# What you should do
Rewrite the records between the lines holding "Task: Toggle the Depth Blur switch" and "The height and width of the screenshot is (703, 1568).", inclusive, swapping "Depth Blur" for "Background Blur" and leaving everything else unchanged.

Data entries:
|---|
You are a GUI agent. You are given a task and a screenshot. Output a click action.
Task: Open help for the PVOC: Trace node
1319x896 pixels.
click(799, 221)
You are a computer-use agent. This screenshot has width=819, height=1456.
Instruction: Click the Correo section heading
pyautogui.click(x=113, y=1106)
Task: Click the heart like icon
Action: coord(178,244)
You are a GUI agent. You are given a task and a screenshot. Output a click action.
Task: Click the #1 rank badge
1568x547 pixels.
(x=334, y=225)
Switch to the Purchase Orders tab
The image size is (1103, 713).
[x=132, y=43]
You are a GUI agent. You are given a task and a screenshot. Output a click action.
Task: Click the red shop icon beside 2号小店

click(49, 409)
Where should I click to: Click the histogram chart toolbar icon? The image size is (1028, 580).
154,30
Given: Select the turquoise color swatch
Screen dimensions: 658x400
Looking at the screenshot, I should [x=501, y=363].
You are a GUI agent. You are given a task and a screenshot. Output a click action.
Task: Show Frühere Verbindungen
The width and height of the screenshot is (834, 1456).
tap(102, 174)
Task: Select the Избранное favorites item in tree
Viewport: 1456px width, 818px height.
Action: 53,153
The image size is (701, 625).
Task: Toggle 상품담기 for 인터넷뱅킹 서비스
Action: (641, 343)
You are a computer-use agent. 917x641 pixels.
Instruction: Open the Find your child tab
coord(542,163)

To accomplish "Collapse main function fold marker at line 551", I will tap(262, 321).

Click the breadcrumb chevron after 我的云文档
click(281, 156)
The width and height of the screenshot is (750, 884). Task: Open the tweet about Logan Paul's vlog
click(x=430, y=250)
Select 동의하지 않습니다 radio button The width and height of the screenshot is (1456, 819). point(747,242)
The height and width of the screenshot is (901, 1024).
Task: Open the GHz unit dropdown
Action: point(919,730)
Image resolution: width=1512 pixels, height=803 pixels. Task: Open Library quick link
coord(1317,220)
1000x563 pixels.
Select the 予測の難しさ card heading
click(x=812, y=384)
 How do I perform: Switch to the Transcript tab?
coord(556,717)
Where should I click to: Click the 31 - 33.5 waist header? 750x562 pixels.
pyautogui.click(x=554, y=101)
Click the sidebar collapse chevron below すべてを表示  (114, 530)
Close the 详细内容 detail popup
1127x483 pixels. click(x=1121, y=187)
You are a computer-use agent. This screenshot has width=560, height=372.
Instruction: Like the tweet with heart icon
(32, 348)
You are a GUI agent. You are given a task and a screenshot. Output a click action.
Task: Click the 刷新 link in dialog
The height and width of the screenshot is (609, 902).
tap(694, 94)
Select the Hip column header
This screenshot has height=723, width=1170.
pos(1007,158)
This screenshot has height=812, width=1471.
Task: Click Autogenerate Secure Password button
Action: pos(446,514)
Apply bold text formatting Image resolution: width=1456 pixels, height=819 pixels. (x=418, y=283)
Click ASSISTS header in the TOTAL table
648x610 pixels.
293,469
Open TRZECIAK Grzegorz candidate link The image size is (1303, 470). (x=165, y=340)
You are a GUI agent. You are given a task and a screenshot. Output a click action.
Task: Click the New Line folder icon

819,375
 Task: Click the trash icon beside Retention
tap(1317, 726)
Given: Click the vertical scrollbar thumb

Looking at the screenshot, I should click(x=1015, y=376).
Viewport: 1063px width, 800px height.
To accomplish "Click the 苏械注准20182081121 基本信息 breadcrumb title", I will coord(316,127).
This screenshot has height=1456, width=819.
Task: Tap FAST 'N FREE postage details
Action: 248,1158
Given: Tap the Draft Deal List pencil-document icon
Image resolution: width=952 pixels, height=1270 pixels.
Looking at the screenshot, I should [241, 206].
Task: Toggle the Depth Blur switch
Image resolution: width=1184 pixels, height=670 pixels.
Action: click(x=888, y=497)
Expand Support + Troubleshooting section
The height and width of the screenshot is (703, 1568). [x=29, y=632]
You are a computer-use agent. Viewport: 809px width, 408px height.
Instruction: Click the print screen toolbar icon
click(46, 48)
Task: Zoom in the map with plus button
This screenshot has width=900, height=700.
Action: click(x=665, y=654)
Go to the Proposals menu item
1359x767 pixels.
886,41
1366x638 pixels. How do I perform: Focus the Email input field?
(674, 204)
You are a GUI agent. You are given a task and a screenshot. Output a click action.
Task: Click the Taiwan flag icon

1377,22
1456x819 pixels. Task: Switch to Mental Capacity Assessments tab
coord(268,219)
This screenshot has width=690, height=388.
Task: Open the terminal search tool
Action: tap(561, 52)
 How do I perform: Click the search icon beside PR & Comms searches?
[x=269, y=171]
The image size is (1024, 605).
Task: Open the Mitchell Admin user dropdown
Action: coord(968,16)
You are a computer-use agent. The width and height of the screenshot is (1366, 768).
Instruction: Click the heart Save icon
|---|
# Completed exercise
Task: Toggle the Background Blur switch
Image resolution: width=1184 pixels, height=670 pixels.
Action: click(x=888, y=497)
Expand Support + Troubleshooting section
The height and width of the screenshot is (703, 1568). [x=29, y=632]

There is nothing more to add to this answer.